Hollandaise Sauce on Asparagus. A great way to make vegetable taste even better!!!
I decided to take a little project/experiment upon myself for this week. I’m going back to basics and revisiting the 5 mother sauces (Hollandaise, Veloute, Tomato, Espagnole, and Bechamel). The names might seem challenging but there easy and accessible to make, plus they're delicious in their own unique way. I want everyone to know that you can make these sauces and incorporate them in easy and simple to make dishes.
Cooking up the asparagus on the griddle
Adding the Hollandaise Sauce, what a difference!!!
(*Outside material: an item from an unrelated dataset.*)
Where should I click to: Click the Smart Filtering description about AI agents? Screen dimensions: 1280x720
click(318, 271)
Hollandaise is made by combining egg yolk, cream, and acidity (lemon juice or vinegar), which is then cooked over simmering water. It’s the base for other sauces, such as mousseline. It can be served with fish and steamed vegetables or the very popular Eggs Benedict. On Monday night I jazzed things up and made a hollandaise sauce with dill and poured it over grilled asparagus! Delicious and simple, the creamy yellow hollandaise with green dill specks on top of the asparagus looked great. I made the recipe easy for you to follow and make. Try it on top of your favorite fish and instead of dill add chopped chives. If you don’t like asparagus try steamed carrots or broccoli. Be creative, because you need an imagination in the kitchen! One sauce down, four to go!
Keep on Cooking!!
Here's the recipe but you can also find it in the recipe section of JeremyCooks:Hollandaise Sauce
Yields 2 cups
Hollandaise is one of the five mother sauces and is a rich smooth sauce. It is made by combining egg yolk, cream, and acidity which is then cooked over simmering water. Hollandaise can be combined with whip cream and/or veloute to make a glacage, which is used to coat a dish which is then lightly browned under a salamander or broiler just before served.
3 egg yolks
1 cup (1/2 pound) melted butter, cooled to room temperature
1 tablespoon lemon juice or white wine vinegar
½ teaspoon salt
Dash of cayenne pepper
Place a small thick ceramic bowl in a heavy-bottmed pan or use a heavyweight double boiler. Off the heat, add the egg yolks and cream to the double boiler and stir with a wire whisk until blended-the mixture should not be beaten but stirred, vigorously and continually. Place the bowl over hot simmering water ( the heavy bottem pan should contain 1/12 inches of water, the water should not touch the bowl). Stir the eggs constantly. once the eggs have thickened to a consistency of very heavy cream, add the cooled, melted butter with one hand, and stirring vigorously with the other. Make sure to pour the butter very slowly so that the each addition is incorporated into the egg mixture evenly, before more is added. Once all the butter is added, add the lemon juice or vinegar one drop at a time, and immediately remove from the heat. Add salt and cayenne.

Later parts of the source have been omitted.